- Seçilen Metin

--

GERİ DÖN

Tedarik Süreç Yönetimi Nasıl Yapılır?

Tedarik süreç yönetiminin başarılı bir şekilde uygulanabilmesi adına işletmelerin en optimum şekilde süreç yönetimini yürütmeleri gerekir. Ürünün ya da hammaddenin işletmeye girişinden, alıcıya ulaştırılana kadar ki süreci, maksimum düzeydeki verimlilikle yönetilmelidir. İşletmenin başarılı bir tedarik yönetimi sürecini sonuçlandırması adına mümkün olduğunca minimum maliyet, alıcıya ulaştırana kadar da maksimum karlılık ile yürütmesi gerekir.

Tedarik yönetim sürecinin gerçek anlamda verimli sonuçlanması adına “doğru” kelimesinin büyük önem taşıdığını söylemek gerekir. İşletmeler tedarik süreç yönetimi içerisinde; en doğru yerde, en doğru zamanda ve en doğru fiyatla süreci yürütmelidirler. 3 doğrunun bir araya gelmesi yalnızca ideal seviyedeki bir tedarik süreç yönetimi ile söz konusu olabilir. Söz konusu “doğru” unsurlarının birinin dahi süreçte sekteye uğraması, direkt olarak sürecin başarısız bir şekilde ya da hedeflenen verimlilikle sonuçlanmamasına yol açacaktır. Tedarik süreç yönetimi planlanırken her zaman en kötüye hazırlıklı olunmalı ve mutlaka kriz yönetimi konusunda potansiyeli ile tecrübelerini bir arada kullanabilecek birey ya da araçlara da sahip olunması önemlidir.

Tedarik süreç yönetimi içerisinde teknolojinin nimetlerinden mutlaka yararlanmalı ve tedarik sürecine ilişkin yazılımların, süreç içerisinde aktif bir şekilde kullanımına yer verilmelidir. Günümüz şartlarında tedarik süreç yönetimi operasyonlarının ERP, SAP vb. yazılım teknolojilerinden bağımsız gerçekleştirilmesi neredeyse imkansızdır. Bu nedenle teknolojiyle harmanlanan bir süreç yönetiminin, başarılı bir süreç yönetiminin ortaya çıkmasına olanak sağlayabileceğini de göz ardı etmemek gerekir.

Tedarik Süreç Yönetimi Nedir?

Tedarik sürecinin nasıl yapıldığını anlayabilmek ve tedarik süreci konusunda doğru planlamalar yapabilmek adına öncelikle “tedarik süreç yönetimi” kavramının tam olarak ne anlam ifade ettiğini bilmek gerekir.

--

- Alıştırma Görevleri
1. Tedarik süreç yönetimi metninden "Tedarik süreç yönetimi içerisinde teknolojinin" ifadesinden "Süreç Yönetimi Nedir?" ifadesine kadar olan kısmı aynen tekrarlayın.
2. Tedarik süreç yönetimini anlatan metni son cümlesinden sonra sürdürün.
Sonraki satırlar farklı bir kaynaktan alınmıştır.

--

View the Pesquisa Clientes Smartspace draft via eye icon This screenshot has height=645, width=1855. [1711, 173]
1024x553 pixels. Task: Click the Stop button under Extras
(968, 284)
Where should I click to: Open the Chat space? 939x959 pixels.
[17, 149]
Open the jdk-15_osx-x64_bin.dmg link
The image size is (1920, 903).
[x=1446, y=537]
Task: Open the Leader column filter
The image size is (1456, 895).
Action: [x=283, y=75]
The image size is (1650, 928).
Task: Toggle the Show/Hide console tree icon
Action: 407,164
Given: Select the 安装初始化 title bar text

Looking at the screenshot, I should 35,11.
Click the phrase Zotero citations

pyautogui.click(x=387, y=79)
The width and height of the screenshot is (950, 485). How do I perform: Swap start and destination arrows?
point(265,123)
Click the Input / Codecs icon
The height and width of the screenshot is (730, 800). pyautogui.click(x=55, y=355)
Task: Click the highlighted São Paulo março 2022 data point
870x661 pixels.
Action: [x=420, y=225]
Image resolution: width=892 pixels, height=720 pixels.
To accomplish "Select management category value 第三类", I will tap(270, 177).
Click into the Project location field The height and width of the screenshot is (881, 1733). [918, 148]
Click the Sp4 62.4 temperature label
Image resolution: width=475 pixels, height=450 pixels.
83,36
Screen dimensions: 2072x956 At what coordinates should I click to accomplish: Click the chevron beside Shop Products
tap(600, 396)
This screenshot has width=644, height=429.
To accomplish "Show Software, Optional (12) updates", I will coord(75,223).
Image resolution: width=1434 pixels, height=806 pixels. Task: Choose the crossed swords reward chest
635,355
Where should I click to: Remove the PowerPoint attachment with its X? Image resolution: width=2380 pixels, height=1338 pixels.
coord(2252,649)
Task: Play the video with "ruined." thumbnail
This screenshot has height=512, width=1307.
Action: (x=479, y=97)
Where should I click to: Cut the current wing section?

--

- Alıştırma Cevapları
1.
Tedarik süreç yönetimi içerisinde teknolojinin nimetlerinden mutlaka yararlanmalı ve tedarik sürecine ilişkin yazılımların, süreç içerisinde aktif bir şekilde kullanımına yer verilmelidir. Günümüz şartlarında tedarik süreç yönetimi operasyonlarının ERP, SAP vb. yazılım teknolojilerinden bağımsız gerçekleştirilmesi neredeyse imkansızdır. Bu nedenle teknolojiyle harmanlanan bir süreç yönetiminin, başarılı bir süreç yönetiminin ortaya çıkmasına olanak sağlayabileceğini de göz ardı etmemek gerekir.

Tedarik Süreç Yönetimi Nedir?

2.
Ürün ya da hizmetlerin, işletmeye girdisinin sağlanması, işletme içerisinde son alıcıya uygun bir şekilde işlenip, son alıcıya hazır hale getirdikten sonra hedeflenen tüketici kitlesine ulaştırılması konusunda, baştan sonra her türlü detayın doğru bir şekilde olması gerektiği gibi yürütülmesi durumuna ideal “tedarik süreç yönetimi” adı verilir.  Tüm bu süreç içerisinde her detayın en optimum şekilde değerlendirilmesi gerekirken, işletmenin bu süreç sonunda hem hedeflenen verimliliği elde etmesi hem de gerçek bir müşteri memnuniyetini sağlaması tedarik yönetim sürecinin istenen sonuçlarıdır.

Tedarik süreç yönetimi içerisinde yer alan tüm unsurların ve araçların da etkin bir şekilde kullanılması gerektiğini unutmamak gerekir. İnsan, evrak, ürün, teknoloji, zaman, talep vb. daha birçok değişkenin, süreçte en ideal seviye ile yönetilmesi, hesaplanması ve planlamalara dahil edilmesi gerekliliği, sürecin tam anlamıyla kendisini oluşturan bir konudur.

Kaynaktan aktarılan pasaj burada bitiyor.